Kentico Xperience provides an integration with Azure Cognitive Search that allows you to store website content and data within the Azure Search Indexes. After configured, data is populated and kept up to date when changes are made. This allows developers to fully utilize the power of Azure to implement solutions on websites.

When configuring the search indexes, you must set the search settings for every field on every page type. If you have a large site with many page types, this can be a daunting task. It becomes even more problematic when multiple page types contain the same field names. Every search setting must be correct, or either the indexing will fail, or the queries will fail. There is no way to know if you have your settings correct unless you try and rebuild the indexes or, after waiting for the indexes to build and submit a query. Troubleshooting this can be very time-consuming and is exacerbated when you have many page types.

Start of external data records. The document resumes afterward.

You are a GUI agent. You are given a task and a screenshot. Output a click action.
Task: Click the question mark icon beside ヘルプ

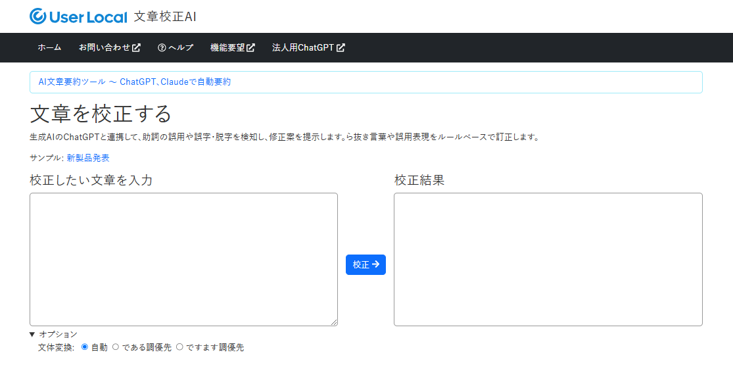coord(162,48)
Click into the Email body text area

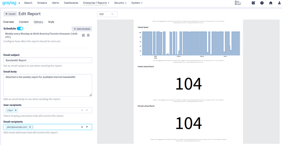coord(48,85)
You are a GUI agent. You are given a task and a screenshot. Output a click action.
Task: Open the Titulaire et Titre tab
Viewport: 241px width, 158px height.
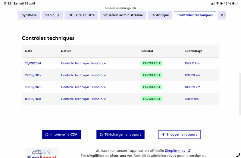tap(81, 15)
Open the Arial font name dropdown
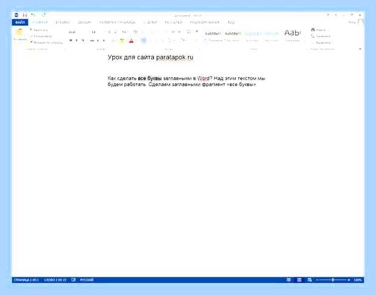 [x=77, y=32]
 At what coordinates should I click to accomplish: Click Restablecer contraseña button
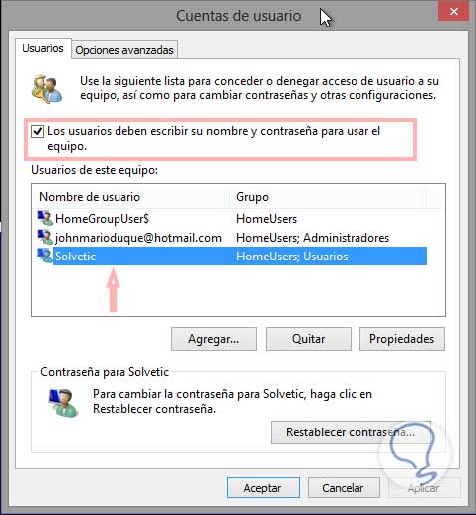351,432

Screen capture of indexing error message

To solve this problem, I’ve chosen a code-first approach using attributes to decorate the fields we want indexed and reflection to get the settings out of the code. For simplicity, we’ll set the settings using a single-run scheduled task. You just need to remember to run this if the page type fields change.

Creating The Attributes

Creating a custom attribute in C# is pretty straightforward. It is just another class, but it inherits the Attribute. With the attribute we create, we also need to include a DisplayName attribute. Our property name will be different from the names that Kentico uses in the settings, so the attribute is there to match the names Kentico expects.

using System;
using System.ComponentModel;

namespace BizStream.Xperience.SearchIndex
{
    public class SmartSearchAttribute : Attribute
    {
        [DisplayName( "azurecontent" )]
        public bool IsAzureContent { get; set; }
        [DisplayName( "azurefacetable" )]
        public bool IsAzureFacetable { get; set; }
        [DisplayName( "azurefilterable" )]
        public bool IsAzureFilterable { get; set; }
        [DisplayName( "azureretrievable" )]
        public bool IsAzureRetrievable { get; set; }
        [DisplayName("azuresearchable")]
        public bool IsAzureSearchable { get; set; }
        [DisplayName("azuresortable")]
        public bool IsAzureSortable { get; set; }
        [DisplayName("content")]
        public bool IsLocalContent { get; set; }
        [DisplayName("searchable")]
        public bool IsLocalSearchable { get; set; }
        [DisplayName("tokenized")]
        public bool IsLocalTokenized { get; set; }
        [DisplayName("updatetrigger")]
        public bool IsUpdateTrigger { get; set; }
        [DisplayName("fieldname")]
        public string FieldName { get; set; }
    }
}

Each property corresponds to a check box on the search settings tab within the page type. Also included are properties for local page indexes.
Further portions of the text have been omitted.